-- Assigned task --
When transcribing the entries, keep each one exactly as it is.

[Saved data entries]

= = =

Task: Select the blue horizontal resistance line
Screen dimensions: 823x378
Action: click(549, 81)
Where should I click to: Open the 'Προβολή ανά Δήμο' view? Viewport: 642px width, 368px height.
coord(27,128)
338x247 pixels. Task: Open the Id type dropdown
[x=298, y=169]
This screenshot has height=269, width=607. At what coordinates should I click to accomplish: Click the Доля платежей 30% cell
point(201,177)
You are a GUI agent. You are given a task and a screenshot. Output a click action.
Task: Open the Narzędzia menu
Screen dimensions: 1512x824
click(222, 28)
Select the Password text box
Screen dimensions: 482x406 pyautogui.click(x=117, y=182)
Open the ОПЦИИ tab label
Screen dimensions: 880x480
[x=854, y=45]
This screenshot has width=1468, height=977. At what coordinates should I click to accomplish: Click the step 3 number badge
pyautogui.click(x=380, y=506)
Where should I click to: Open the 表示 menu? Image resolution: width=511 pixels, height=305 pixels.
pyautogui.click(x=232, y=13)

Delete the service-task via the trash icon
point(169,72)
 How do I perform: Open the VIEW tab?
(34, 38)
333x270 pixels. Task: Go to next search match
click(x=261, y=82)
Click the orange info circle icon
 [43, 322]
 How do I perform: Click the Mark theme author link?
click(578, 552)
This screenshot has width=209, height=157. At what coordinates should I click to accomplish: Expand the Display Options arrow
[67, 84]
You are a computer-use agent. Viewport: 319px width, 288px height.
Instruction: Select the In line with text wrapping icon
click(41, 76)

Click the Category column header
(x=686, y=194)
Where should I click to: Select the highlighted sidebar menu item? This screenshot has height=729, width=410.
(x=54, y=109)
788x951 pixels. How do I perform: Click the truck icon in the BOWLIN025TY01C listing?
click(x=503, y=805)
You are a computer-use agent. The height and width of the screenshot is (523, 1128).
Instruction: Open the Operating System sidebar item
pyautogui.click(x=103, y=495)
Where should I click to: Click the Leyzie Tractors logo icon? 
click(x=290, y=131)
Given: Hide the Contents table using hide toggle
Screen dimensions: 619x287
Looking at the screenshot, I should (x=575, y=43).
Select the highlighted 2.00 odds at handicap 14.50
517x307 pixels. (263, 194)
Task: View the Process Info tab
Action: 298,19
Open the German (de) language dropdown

= = =

-- Result for this task --
Task: Select the blue horizontal resistance line
Screen dimensions: 823x378
Action: click(549, 81)
Where should I click to: Open the 'Προβολή ανά Δήμο' view? Viewport: 642px width, 368px height.
coord(27,128)
338x247 pixels. Task: Open the Id type dropdown
[x=298, y=169]
This screenshot has height=269, width=607. At what coordinates should I click to accomplish: Click the Доля платежей 30% cell
point(201,177)
You are a GUI agent. You are given a task and a screenshot. Output a click action.
Task: Open the Narzędzia menu
Screen dimensions: 1512x824
click(222, 28)
Select the Password text box
Screen dimensions: 482x406 pyautogui.click(x=117, y=182)
Open the ОПЦИИ tab label
Screen dimensions: 880x480
[x=854, y=45]
This screenshot has width=1468, height=977. At what coordinates should I click to accomplish: Click the step 3 number badge
pyautogui.click(x=380, y=506)
Where should I click to: Open the 表示 menu? Image resolution: width=511 pixels, height=305 pixels.
pyautogui.click(x=232, y=13)

Delete the service-task via the trash icon
point(169,72)
 How do I perform: Open the VIEW tab?
(34, 38)
333x270 pixels. Task: Go to next search match
click(x=261, y=82)
Click the orange info circle icon
 [43, 322]
 How do I perform: Click the Mark theme author link?
click(578, 552)
This screenshot has width=209, height=157. At what coordinates should I click to accomplish: Expand the Display Options arrow
[67, 84]
You are a computer-use agent. Viewport: 319px width, 288px height.
Instruction: Select the In line with text wrapping icon
click(41, 76)

Click the Category column header
(x=686, y=194)
Where should I click to: Select the highlighted sidebar menu item? This screenshot has height=729, width=410.
(x=54, y=109)
788x951 pixels. How do I perform: Click the truck icon in the BOWLIN025TY01C listing?
click(x=503, y=805)
You are a computer-use agent. The height and width of the screenshot is (523, 1128).
Instruction: Open the Operating System sidebar item
pyautogui.click(x=103, y=495)
Where should I click to: Click the Leyzie Tractors logo icon? 
click(x=290, y=131)
Given: Hide the Contents table using hide toggle
Screen dimensions: 619x287
Looking at the screenshot, I should (x=575, y=43).
Select the highlighted 2.00 odds at handicap 14.50
517x307 pixels. (263, 194)
Task: View the Process Info tab
Action: 298,19
Open the German (de) language dropdown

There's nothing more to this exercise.